My main question is, if $D(J) = K(\mathcal{A}^J)$ defines a derivator. While I was trying to show this, I came to a point of showing that for $J$ any diagram category, the two categories $K(\mathcal{A}^J), K(\mathcal{A})^J$ are isomorphic.

I know that $Ch(\mathcal{A}^J) = Ch(\mathcal{A})^J$. I assume that this is not true.
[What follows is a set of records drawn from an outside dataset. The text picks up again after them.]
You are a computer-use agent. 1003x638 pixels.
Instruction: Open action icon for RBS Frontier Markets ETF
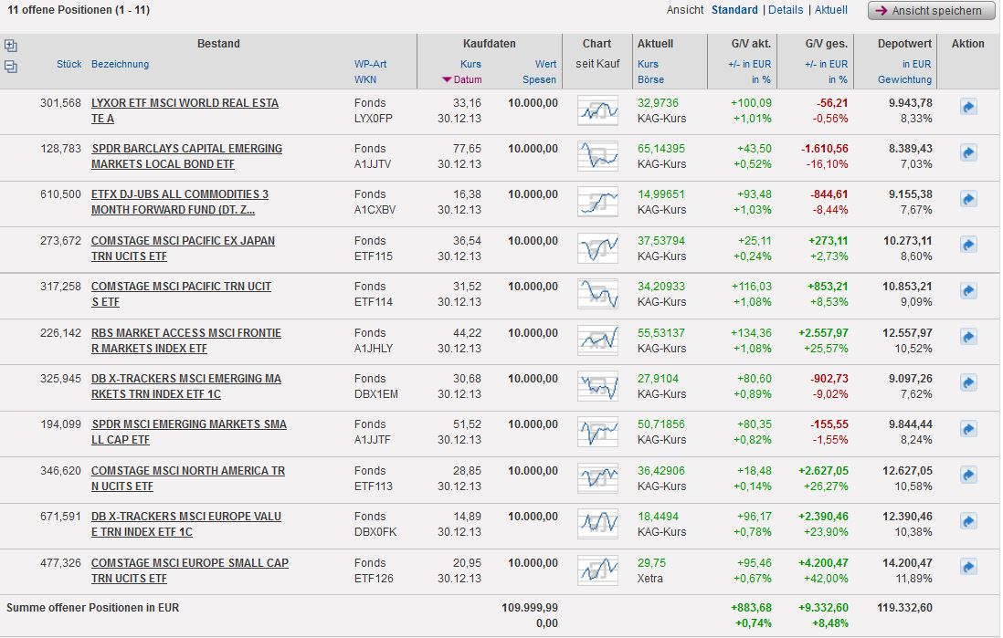click(x=968, y=337)
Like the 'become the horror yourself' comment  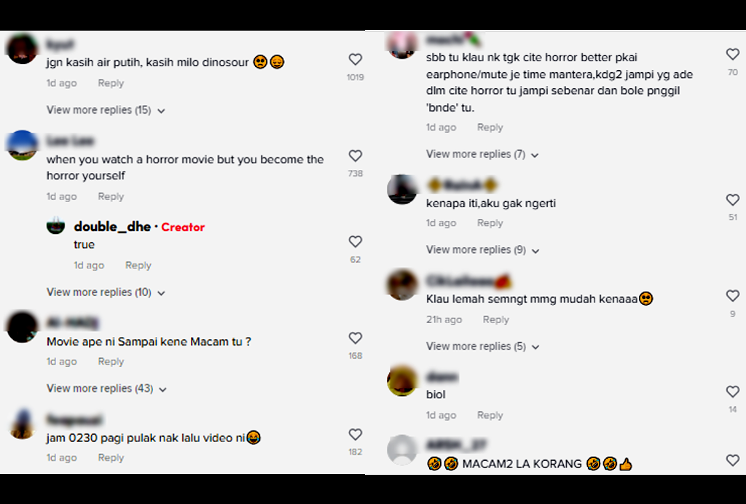(x=356, y=156)
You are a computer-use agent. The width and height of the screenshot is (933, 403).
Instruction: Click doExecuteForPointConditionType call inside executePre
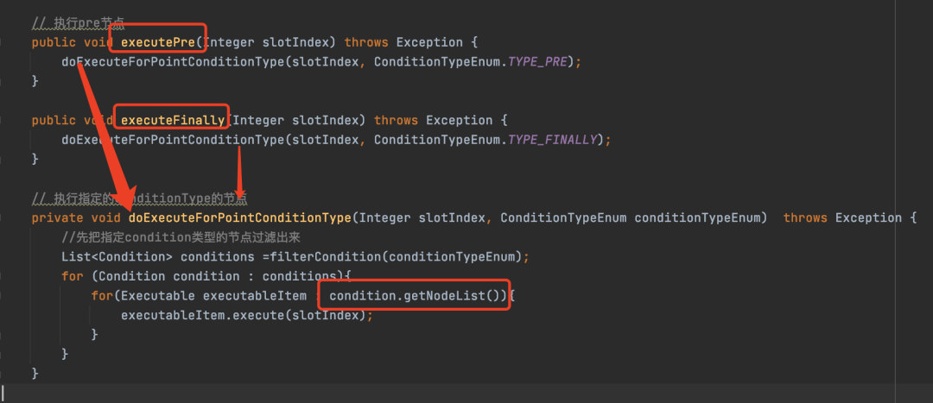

It is easy to construct a functor $K(\mathcal{A}^J) \to K(\mathcal{A})^J$, but it is not clear how to construct an inverse.

My problem is that for two objects $F^n,G^n \colon J \to \mathcal{A}$ in $Ch(\mathcal{A}^J)$ (i.e. sequences of functors) and two homotopic morphisms $\eta,\nu\colon F\Rightarrow G$ the homotopy is a natural transformation $h^n\colon F^n \Rightarrow G^{n-1}$ such that for each $m\colon j\to j'$ in $J$, we have $ \eta^n(m) - \nu^n(m) = dh^n(m) - h^{n+1}(m)d$.

On the other hand in $K(\mathcal{A})^J$ two morphisms $\eta',\nu'$ of the functors $F,G$ from above are homotopic, if levelwise there exists a homotopy, i.e. for $m\colon j\to j'$ in $J$, the diagrams

\begin{CD} F^n(j) @>F^n(m)>> F^n(j')\\ @V \eta'_j V\nu'_j V @V \eta'_{j'} V\nu'_{j'} V\\ G^n(j) @>>G^n(m)> G^n(j') \end{CD}

commutes up to homotopy for each $n$. But it is unclear, why these levelwise homotopies should come from an homotopy which is also a natural transformation.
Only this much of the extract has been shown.